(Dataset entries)
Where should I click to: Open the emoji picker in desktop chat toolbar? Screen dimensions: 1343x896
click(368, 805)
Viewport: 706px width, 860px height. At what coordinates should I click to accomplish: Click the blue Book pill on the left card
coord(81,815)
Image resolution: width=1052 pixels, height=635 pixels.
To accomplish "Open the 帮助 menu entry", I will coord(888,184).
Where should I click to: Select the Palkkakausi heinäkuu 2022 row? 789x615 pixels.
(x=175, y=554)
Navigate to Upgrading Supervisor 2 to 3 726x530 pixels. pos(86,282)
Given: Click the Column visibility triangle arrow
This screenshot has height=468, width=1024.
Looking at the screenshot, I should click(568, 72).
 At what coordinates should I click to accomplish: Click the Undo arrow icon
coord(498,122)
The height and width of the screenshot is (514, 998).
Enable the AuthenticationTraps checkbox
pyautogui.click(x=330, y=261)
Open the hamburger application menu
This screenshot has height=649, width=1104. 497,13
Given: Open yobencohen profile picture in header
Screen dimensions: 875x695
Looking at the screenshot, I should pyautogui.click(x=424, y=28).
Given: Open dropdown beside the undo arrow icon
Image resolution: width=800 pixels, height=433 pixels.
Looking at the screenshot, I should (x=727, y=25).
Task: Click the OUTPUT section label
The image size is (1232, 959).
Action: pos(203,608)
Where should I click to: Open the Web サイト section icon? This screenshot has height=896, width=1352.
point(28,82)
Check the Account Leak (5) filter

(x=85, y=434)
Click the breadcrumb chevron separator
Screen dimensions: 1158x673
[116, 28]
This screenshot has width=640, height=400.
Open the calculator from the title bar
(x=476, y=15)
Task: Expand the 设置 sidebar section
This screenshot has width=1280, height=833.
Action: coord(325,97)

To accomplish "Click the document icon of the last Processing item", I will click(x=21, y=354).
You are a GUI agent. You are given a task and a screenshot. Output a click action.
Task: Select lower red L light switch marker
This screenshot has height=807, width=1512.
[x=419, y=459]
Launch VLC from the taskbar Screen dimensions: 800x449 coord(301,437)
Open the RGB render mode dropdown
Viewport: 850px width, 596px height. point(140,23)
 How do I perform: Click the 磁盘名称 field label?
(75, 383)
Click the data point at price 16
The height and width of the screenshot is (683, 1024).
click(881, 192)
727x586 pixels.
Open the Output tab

- **What the exercise asks**:
Repeat exactly, and only, the lines from the one containing "This screenshot has height=807, width=1512." through the last line above.

- **Response to the task**:
This screenshot has height=807, width=1512.
[x=419, y=459]
Launch VLC from the taskbar Screen dimensions: 800x449 coord(301,437)
Open the RGB render mode dropdown
Viewport: 850px width, 596px height. point(140,23)
 How do I perform: Click the 磁盘名称 field label?
(75, 383)
Click the data point at price 16
The height and width of the screenshot is (683, 1024).
click(881, 192)
727x586 pixels.
Open the Output tab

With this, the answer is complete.